Sirenas y tortillas
De algo estoy seguro, era un niño cuando escuché a las sirenas por primera vez. Probablemente uno muy pequeño, porque cuando le contaba a alguien sobre mi aflicción solo se reían y decían que era “tremendo” o “bien bárbaro”, supongo que creían que se trataba de alguna situación parecida a la de los amigos imaginarios, como el hijo de Doña Caro. La diferencia es que el hijo de Doña Caro se veía feliz cuando hablaba con su amigo, sus cachetes chamagosos subían constantemente hasta cubrir sus ojos; entonces abría la boca y su risa o sus gritos de alegría se escuchaban hasta la casa de Doña Trini, la vecina de enfrente, y todos decían que ese Fernandito también era “tremendo” o “bien bárbaro”. Pero a mí nunca me pasó así, además Fernandito dejó de ser Fernandito, se volvió Nando como a los 8 años y su amigo dejó de aparecer. Yo siempre me he llamado Rogelio, y las sirenas nunca han dejado de llorar.
Sigo sin recordar la primera vez que las escuché, solo sé que su llanto nunca ha dejado de acompañarme, más de 30 años escuchándolas y todavía no puedo adivinar cuando es que volverán a despertarme. La verdad es que no debería afectarme tanto, a fin de cuentas, solo es en la mañana y no aparecen todos los días, a veces pasan meses sin escucharse, además me alivia mucho que nunca vienen por la noche. Pero es que me arruina el día escucharlas llorar, me tortura. Su sonido me enferma, mi piel se hiela, mi carne se tensa, mi desayuno ya no sabe igual y durante el camino a la fábrica no dejo de pensar en qué les hacen para que lloren así, quién las traerá, cómo las meterán ahí. El día que descubrí que las tenían en la tortillería recibí los golpes más desesperados que mi madre me pudo dar. Ante mi insistencia y después de gritarme que las sirenas no existen, que dónde vivimos ni siquiera hay mar y que debía dejar de hablar de eso porque la gente ya nos veía mal; mi madre no soportó más “mis delirios”, como ella los llamaba y se lanzó sobre mí con una furia guardada poco más de 18 años, con la fuerza que tuvieron en ella los comentarios que escuchaba sobre mí y con el palo de la escoba, me golpeó; me golpeaba y lloraba porque dice que quería pero no se podía detener. Y entre cada golpe repetía que aquí en Teoloyucan no hay sirenas, no hay mar, que el sonido venía de las máquinas de la tortillería y que me callara de una pinche vez; aunque en ese momento yo no hacía más que encorvar mi cuerpo para recibir sus golpes.

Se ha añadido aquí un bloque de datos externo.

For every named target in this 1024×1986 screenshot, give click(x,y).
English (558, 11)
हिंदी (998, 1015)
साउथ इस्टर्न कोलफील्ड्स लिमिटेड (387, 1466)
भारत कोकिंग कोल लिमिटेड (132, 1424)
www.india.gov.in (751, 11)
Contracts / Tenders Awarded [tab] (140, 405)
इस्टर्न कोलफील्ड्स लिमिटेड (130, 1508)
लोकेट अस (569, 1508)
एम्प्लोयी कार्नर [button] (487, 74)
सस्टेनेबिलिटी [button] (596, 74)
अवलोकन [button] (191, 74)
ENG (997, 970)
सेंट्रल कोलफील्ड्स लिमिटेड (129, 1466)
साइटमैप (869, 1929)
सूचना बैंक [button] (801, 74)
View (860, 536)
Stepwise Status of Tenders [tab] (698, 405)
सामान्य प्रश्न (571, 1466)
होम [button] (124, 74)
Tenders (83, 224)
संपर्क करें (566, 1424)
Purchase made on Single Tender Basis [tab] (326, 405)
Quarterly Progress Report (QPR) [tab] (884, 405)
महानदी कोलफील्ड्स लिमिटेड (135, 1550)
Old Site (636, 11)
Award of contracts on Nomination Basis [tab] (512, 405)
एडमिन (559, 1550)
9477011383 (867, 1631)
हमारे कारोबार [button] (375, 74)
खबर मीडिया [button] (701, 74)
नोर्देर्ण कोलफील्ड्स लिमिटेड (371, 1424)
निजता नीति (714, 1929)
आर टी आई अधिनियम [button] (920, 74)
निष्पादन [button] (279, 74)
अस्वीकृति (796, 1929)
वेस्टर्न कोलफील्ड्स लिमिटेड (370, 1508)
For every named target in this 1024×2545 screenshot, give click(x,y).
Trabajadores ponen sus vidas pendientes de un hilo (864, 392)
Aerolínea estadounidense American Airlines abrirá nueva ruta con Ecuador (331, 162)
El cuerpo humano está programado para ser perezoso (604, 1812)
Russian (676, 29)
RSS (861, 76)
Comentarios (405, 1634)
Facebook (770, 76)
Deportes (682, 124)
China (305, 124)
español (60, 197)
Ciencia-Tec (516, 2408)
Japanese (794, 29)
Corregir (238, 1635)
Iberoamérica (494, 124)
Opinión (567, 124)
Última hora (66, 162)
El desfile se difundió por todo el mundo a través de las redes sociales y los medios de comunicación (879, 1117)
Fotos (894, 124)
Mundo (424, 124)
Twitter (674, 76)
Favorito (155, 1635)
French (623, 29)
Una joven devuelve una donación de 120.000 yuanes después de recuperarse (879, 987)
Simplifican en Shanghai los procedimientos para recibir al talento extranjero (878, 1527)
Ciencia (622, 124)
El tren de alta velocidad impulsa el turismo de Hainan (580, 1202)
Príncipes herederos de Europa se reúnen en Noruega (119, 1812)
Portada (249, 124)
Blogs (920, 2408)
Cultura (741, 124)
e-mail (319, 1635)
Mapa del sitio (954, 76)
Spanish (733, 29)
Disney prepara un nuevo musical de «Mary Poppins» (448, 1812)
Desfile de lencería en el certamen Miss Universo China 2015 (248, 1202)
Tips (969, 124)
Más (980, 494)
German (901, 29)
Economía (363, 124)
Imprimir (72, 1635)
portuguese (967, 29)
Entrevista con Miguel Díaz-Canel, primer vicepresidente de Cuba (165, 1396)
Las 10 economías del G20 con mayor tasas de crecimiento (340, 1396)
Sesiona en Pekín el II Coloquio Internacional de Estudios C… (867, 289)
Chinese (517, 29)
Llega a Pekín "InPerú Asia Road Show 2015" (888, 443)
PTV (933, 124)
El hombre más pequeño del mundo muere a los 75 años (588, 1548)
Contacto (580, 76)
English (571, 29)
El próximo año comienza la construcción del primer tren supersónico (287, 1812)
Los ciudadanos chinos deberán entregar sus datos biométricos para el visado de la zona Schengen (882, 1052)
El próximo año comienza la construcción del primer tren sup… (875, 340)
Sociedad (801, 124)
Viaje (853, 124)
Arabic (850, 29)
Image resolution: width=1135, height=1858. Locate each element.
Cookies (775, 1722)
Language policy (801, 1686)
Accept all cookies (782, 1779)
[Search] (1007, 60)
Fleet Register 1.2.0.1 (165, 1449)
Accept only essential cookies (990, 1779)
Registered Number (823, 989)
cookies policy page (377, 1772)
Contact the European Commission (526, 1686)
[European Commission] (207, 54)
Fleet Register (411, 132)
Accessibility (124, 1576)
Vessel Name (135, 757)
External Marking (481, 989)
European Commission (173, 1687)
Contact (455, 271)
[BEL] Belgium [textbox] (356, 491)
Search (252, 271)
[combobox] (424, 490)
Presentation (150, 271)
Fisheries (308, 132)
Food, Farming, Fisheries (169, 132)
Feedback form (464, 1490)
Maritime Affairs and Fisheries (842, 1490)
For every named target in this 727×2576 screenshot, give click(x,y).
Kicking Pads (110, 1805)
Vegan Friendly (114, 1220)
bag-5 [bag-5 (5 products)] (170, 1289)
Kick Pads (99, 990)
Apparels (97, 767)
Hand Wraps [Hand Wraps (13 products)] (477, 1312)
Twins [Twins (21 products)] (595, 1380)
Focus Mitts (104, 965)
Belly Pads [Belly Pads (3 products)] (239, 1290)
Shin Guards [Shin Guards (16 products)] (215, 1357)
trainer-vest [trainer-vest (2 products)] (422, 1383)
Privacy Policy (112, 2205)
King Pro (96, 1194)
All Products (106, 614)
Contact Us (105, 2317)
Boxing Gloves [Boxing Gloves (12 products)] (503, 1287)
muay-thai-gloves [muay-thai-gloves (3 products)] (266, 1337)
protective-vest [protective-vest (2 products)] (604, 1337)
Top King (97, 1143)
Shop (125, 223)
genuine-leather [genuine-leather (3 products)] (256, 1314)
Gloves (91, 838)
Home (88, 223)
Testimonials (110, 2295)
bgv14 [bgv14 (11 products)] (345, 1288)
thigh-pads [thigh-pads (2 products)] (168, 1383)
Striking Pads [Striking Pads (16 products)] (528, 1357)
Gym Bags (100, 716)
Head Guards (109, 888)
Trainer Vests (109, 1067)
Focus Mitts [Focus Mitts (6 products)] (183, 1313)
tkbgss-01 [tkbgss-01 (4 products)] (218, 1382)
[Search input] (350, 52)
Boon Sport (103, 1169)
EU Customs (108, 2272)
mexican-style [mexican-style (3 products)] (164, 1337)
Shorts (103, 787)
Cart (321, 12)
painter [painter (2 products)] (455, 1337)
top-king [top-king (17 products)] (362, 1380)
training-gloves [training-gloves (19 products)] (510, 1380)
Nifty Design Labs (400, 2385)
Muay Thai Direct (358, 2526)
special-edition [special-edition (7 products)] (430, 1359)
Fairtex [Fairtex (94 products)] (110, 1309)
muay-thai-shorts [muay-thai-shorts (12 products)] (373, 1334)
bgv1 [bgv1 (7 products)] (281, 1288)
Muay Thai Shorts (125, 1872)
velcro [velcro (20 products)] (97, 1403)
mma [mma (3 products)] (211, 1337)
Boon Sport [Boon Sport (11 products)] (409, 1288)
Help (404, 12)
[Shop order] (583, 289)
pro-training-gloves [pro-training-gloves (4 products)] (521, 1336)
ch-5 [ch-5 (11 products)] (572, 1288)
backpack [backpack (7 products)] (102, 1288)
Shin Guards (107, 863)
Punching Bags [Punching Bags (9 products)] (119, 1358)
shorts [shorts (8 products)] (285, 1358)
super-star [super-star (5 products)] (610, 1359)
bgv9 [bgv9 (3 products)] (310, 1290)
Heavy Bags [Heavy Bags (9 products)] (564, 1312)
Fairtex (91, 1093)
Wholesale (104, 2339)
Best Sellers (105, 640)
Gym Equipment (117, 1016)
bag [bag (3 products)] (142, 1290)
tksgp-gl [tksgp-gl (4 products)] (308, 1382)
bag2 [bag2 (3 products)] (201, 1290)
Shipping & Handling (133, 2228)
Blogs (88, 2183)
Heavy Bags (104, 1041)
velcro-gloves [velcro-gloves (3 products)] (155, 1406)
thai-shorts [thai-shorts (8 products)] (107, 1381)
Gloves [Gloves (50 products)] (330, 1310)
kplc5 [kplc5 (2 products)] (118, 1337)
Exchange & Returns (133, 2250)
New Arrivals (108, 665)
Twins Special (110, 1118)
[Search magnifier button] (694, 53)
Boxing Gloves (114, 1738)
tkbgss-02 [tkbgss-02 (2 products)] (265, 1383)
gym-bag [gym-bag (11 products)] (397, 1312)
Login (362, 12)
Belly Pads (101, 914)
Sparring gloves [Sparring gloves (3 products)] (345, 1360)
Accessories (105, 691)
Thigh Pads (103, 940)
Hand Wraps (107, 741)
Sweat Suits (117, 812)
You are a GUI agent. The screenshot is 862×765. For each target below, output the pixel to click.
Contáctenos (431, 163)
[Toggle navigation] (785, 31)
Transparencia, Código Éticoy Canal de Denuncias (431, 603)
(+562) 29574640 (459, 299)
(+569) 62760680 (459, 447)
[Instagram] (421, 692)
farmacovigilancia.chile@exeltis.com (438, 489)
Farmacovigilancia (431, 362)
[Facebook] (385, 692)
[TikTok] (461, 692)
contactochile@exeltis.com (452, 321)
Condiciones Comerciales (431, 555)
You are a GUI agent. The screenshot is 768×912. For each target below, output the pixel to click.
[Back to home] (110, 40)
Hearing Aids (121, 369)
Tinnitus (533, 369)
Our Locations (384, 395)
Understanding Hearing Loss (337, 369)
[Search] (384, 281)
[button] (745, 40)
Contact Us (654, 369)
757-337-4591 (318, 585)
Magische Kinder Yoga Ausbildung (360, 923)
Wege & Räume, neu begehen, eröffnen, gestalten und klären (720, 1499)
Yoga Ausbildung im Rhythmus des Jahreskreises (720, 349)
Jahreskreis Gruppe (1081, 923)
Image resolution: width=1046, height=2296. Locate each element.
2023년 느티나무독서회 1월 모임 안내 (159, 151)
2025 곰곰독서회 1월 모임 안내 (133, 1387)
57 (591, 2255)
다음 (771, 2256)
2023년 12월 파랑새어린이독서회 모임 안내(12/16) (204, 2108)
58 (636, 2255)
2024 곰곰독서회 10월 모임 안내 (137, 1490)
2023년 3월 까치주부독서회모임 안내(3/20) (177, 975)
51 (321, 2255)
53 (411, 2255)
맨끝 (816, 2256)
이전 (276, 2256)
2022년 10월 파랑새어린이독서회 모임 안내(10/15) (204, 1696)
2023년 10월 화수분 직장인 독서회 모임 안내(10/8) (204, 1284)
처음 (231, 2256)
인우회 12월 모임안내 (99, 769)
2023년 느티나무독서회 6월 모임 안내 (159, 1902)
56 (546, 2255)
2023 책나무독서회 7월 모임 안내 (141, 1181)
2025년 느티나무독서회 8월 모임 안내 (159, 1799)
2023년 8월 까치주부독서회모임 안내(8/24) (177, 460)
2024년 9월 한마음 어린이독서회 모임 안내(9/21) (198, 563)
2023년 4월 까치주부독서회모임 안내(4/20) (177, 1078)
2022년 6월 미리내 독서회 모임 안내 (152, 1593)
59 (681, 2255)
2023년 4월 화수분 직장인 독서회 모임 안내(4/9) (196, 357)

Después de ese día las sirenas no volvieron a salir de mi boca, ni para contarle a mis amigos de la plaza cuando me preguntaban sobre ellas, ni para preguntarles si también las escuchaban; de todas formas, no daban mucha información, solo preguntaban y se reían, pero al menos les interesaba. Después de ese día busqué trabajo y trabajé de todo hasta que terminé aquí, en la fábrica de jeringas. Mi mamá se siente mejor cuando en vez de hablarle de sirenas le platico cómo todo el día presioné un botón, mis amigos de la plaza ya no son mis amigos, ya no preguntan nada y ya no quieren que les hable, aunque cada que paso se siguen riendo, la gente que me conocía ya se olvidó de lo “bárbaro” y lo “tremendo” que soy o que era, pero las sirenas siguen en la tortillería, y esta mañana las escuché.